The project started by bringing together interdisciplinary experts to map the landscape of digital privacy today. This led to a framework of considerations for digital exchange. This framework guided the design of an interactive pop-up installation—The [terms & conditions of] Exchange.
The Exchange was hosted at multiple events including the Toronto Public Library’s Privacy Fair, Folkemødet (The People's Political Festival), and TODO 2018. The [terms & conditions of] Exchange was selected by an independent jury to be one of ten Festival Features at Toronto Design Offsite Festival in 2018.
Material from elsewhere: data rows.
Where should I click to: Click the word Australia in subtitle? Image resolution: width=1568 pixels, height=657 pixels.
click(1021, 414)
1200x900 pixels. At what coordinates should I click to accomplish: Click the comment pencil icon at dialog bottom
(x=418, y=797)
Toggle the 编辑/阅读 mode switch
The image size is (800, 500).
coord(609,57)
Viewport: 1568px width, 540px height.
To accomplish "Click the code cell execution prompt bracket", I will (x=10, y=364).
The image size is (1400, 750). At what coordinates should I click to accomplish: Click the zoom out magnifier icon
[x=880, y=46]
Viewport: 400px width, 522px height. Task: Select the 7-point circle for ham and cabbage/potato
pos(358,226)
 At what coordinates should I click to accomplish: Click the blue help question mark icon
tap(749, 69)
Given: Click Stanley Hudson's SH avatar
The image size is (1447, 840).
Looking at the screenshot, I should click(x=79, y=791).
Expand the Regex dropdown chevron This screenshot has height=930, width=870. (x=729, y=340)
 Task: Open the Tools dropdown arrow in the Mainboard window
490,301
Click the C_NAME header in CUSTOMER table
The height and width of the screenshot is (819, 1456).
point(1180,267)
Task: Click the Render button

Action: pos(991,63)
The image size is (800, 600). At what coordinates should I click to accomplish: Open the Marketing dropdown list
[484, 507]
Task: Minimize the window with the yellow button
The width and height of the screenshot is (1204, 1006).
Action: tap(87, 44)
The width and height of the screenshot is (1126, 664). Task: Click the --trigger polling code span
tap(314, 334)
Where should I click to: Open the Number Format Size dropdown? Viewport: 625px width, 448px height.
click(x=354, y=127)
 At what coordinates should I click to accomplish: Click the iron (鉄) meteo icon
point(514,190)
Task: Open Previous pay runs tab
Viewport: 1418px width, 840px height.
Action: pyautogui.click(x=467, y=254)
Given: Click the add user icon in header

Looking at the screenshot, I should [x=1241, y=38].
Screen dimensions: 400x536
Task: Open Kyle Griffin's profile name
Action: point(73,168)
The project launched with a discussion between diverse professionals who deal with issues of privacy from different perspectives, including law, design, academia, backend security, and Open Government.
Synthesizing the outcomes of this conversation, I documented the topics and examples identified by each panelist, and summarized the outcomes through a framework which attempts to map the factors that contribute to digital exchange.
How much information or exchange an individual is willing to contribute through online engagement with a digital platform.
The parameters, as defined by a governing body, of what is considered to be permissible engagement within digital platforms.
Where Consent and Regulation overlap defines the space in which entities engage and exchange digitally.
The exchange within this boundary determines value which is not only economic, but also social or systemic. This can be negative, positive, or both depending on context.
Over time, mapping the potential changes of boundary and value can help inform action in the present and the creation of scenarios for the future.
To test the framework, we designed The [terms & conditions of] Exchange—a pop-up kiosk hosting a series of tangible activities correlated to each of the framework’s components.
Activity: Play 5 truths & a lie with a "fortune teller"
Data: name, phone number, birthday, relationship status, etc. (information commonly used to sign up for digital services)
Activity: Listen to an audio recording of a real T&C for as long as possible
Data: name, email, birthday, signature
Activity: Exchange your info for tokens to play the game of skill (and a chance to shred your data)
Activity: Play a classic game of luck: Plinko! If you win we’ll shred your data (all participant information submitted was actually shredded)
Activity: All participants can keep the small plastic token they used to play Plinko as thank you for participating.
To be easily transported and quickly installed (and produced on a minimal budget) the kiosk is built off of a modified drywall scaffolding frame. Many interactive components are analog (paper slips, cards, and hand shredder) in order to maintain the tangible experience of the kiosk.
At each pop-up event, we found that although each activity took between 2-14 minutes participants often stayed afterward to continue in conversation. These discussions were often about their own experiences with digital privacy or to talk through the details of The Exchange.